_TASK GOAL_.
Rewrite the data from the line with "Given: Enter fullscreen" through the line with "Looking at the", changing "expand arrows" to "diagonal arrows" and leaving everything else as it is. Omit the pictures from your answer.

Pointing data for screenshots and pages

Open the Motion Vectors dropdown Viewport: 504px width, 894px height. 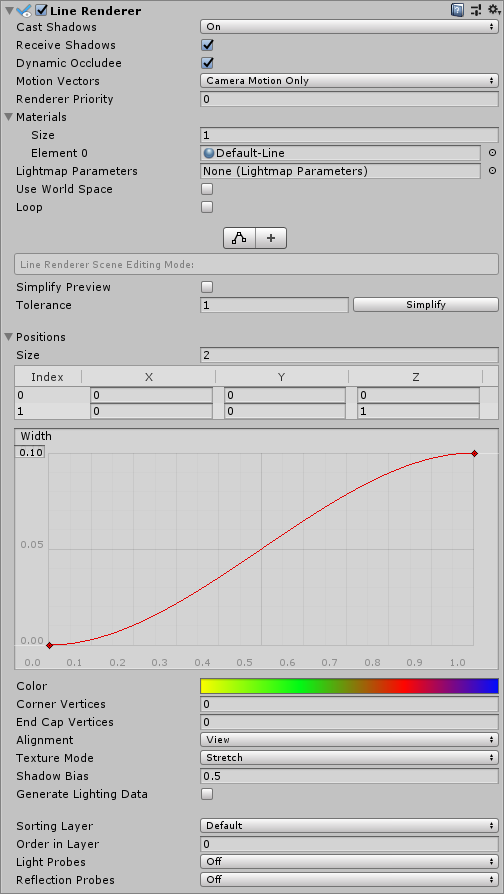coord(349,81)
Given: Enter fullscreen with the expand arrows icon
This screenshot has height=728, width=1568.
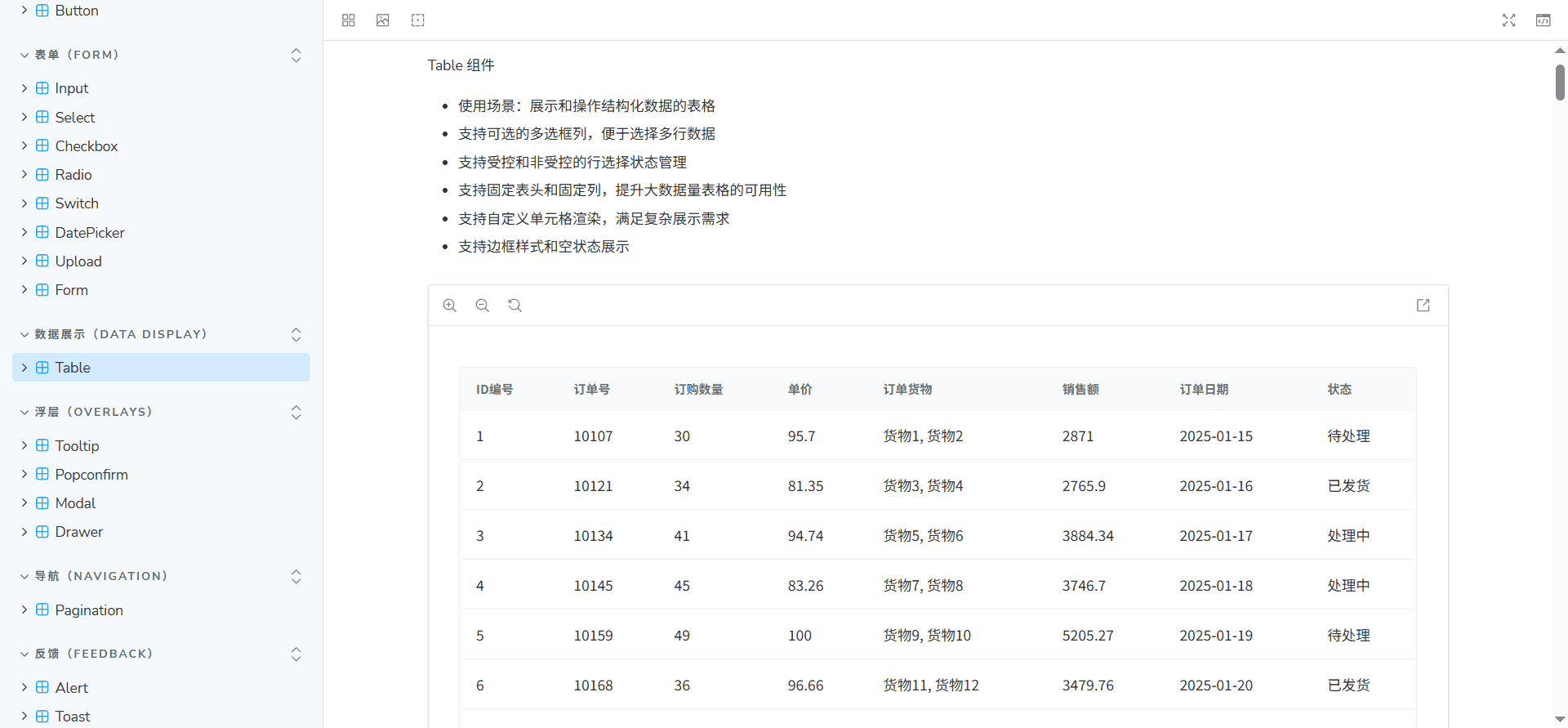Looking at the screenshot, I should pyautogui.click(x=1508, y=20).
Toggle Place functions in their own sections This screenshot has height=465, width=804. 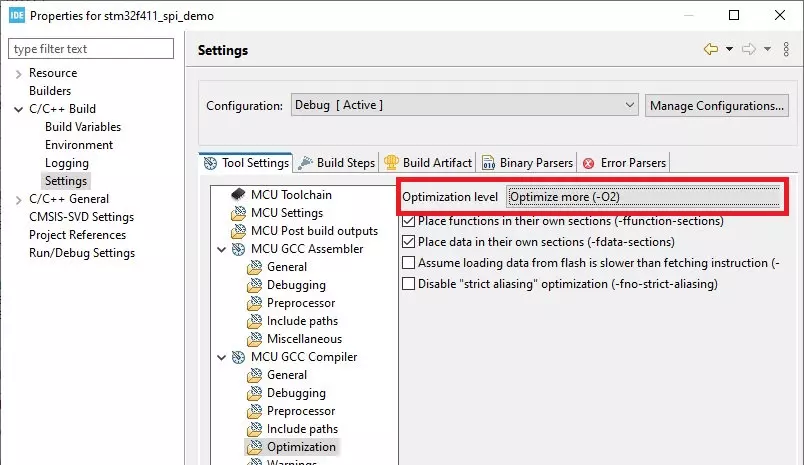click(x=408, y=222)
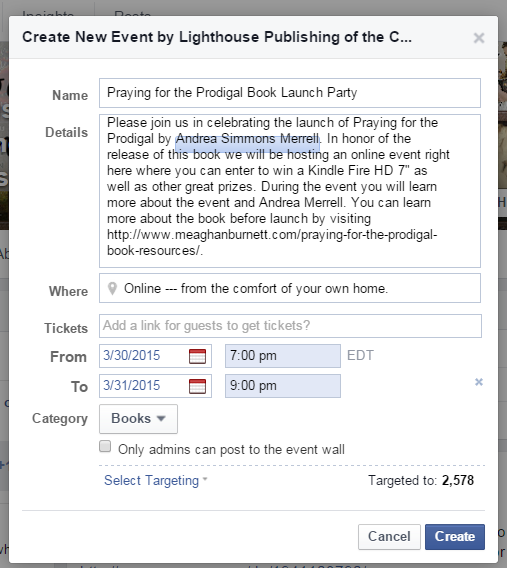Viewport: 507px width, 568px height.
Task: Remove the end time with small x
Action: click(479, 382)
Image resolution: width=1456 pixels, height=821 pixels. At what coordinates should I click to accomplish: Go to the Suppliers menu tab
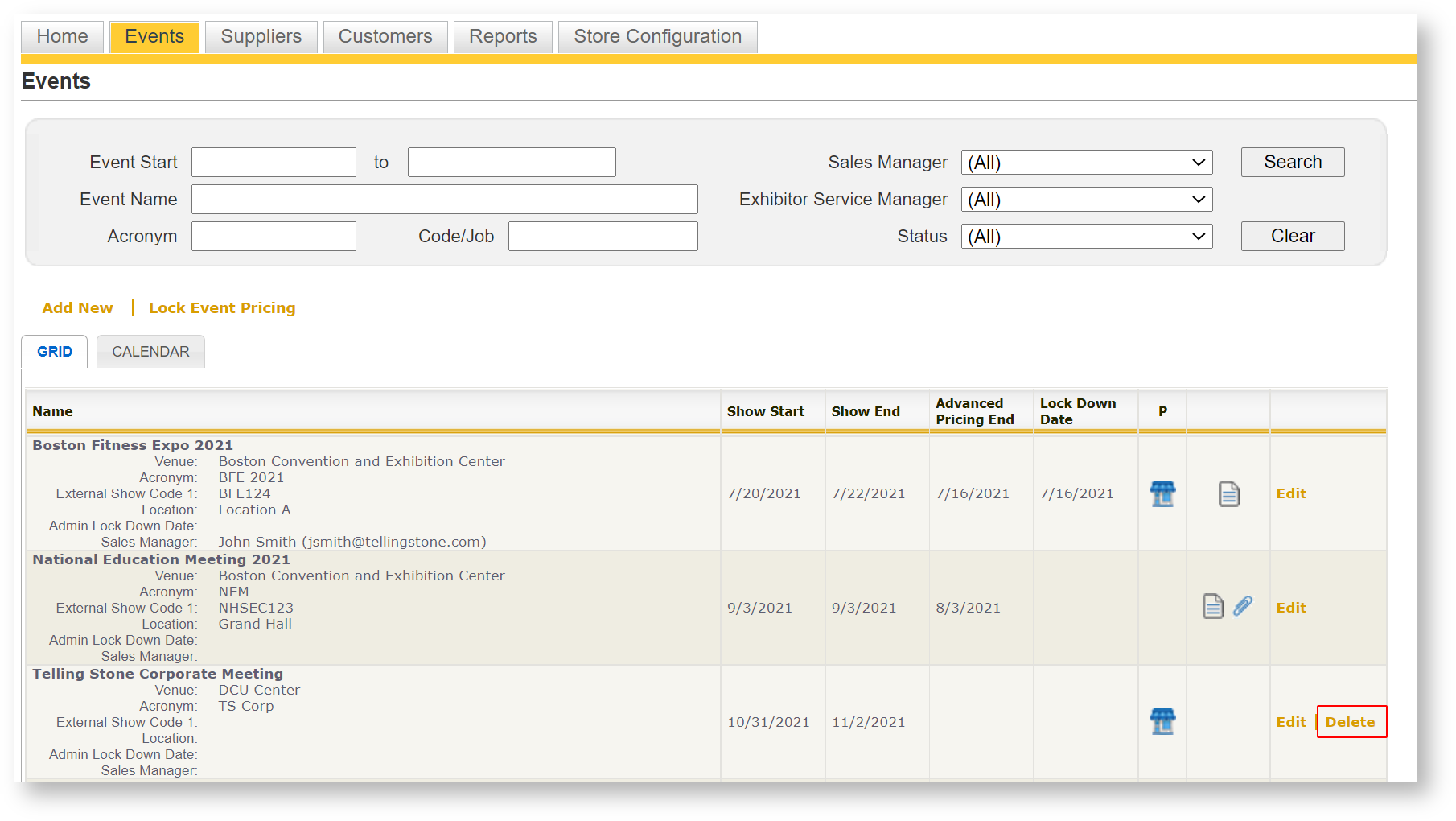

_OUTPUT OF THE TASK_.
Given: Enter fullscreen with the diagonal arrows icon
This screenshot has height=728, width=1568.
Looking at the screenshot, I should pyautogui.click(x=1508, y=20).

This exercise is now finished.